Justin pulled the leash harder, but poor constipated Scout firmly held his tell-tale stance and released several more as he was being dragged out of view of the meeting room.  Like little chocolate Easter eggs he deposited one after another, scooting and shooting, straining and releasing until he was comfortable.  I popped back into our room, and snatched several paper towels and dashed down the hallway to quickly remove the trail of evidence.  Somehow, the entire scene was more interesting to old ladies than the topic of their meeting.  They watched it all unfold.  I'd be very curious to read the Secretary's report of the minutes from that meeting.

Eventually we found a home and settled down in New Jersey.  We found a home in a suburban neighbourhood with only a partially fenced  postage stamp yard so Scout had to be kept on a line when he spent time outside.  Our street was quiet and safe, but the main streets just a few blocks away were busy thoroughfares.  You can't be a pedestrian in New Jersey.

Sunday was Dunkin' Doughnut day.  Stephen and Scout would walk down our neighbourhood street cross two blocks over and get a variety box full and bring them home.  We'd spend a lazy morning over coffee and doughnuts and Scout would stay close often getting a bite, a munchkin', or if someone wasn't paying attention, he'd steal an entire doughnut.  He was a big fan of the honey-glazed.  It was a nice Sunday morning routine.

And then there was the day Scout was discovered missing.  Panic!  The back door was found open and he was no where around.  He was no genius when it came to navigating traffic, and we feared the worst if he'd found his way to the busy streets.

The kids spread throughout the neighbourhood and called, whistled.  We got in the car and drove around to search for him, with no results.  What a helpless feeling of dread.  We reassured the kids that he was a good, sweet dog and someone surely had taken him inside their home and would call the number on his tag.
- - - -
▸ **WHAT YOU WILL DO**:
1 > In the passage about Scout, which kind of doughnut was Scout a big fan of?
2 > Please copy the passage about Scout word for word, starting with "The kids spread" and going on through "on his tag.".
The records come from a separate source.
- - - -
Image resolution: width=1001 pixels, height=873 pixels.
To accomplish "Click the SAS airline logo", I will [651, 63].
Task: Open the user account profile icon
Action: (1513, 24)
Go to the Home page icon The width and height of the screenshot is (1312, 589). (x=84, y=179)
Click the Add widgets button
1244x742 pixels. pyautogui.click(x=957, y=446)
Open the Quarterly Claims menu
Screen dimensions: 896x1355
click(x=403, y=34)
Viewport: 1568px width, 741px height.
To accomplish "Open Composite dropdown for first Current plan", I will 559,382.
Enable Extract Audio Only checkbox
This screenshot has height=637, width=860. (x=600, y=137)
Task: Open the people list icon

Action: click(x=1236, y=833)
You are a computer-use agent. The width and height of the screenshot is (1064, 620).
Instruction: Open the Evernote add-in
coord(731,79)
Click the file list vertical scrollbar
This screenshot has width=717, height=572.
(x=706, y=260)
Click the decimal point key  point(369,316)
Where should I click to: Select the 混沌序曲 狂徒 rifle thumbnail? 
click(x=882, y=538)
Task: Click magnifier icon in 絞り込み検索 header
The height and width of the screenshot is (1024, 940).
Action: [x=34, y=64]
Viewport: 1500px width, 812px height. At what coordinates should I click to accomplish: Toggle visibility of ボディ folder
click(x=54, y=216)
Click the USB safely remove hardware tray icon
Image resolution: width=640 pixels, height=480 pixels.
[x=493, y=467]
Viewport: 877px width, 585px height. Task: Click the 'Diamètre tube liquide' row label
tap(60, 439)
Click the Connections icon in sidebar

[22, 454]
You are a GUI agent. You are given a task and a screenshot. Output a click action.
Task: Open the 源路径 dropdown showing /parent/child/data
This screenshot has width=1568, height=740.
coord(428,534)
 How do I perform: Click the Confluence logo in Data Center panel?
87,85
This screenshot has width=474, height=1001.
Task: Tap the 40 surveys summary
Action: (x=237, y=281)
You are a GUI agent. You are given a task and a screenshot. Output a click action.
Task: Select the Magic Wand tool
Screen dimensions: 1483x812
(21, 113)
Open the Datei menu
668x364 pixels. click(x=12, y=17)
- - - -
▸ **RESULTS OF THE TASKS**:
1 > Honey-glazed.

2 >
The kids spread throughout the neighbourhood and called, whistled.  We got in the car and drove around to search for him, with no results.  What a helpless feeling of dread.  We reassured the kids that he was a good, sweet dog and someone surely had taken him inside their home and would call the number on his tag.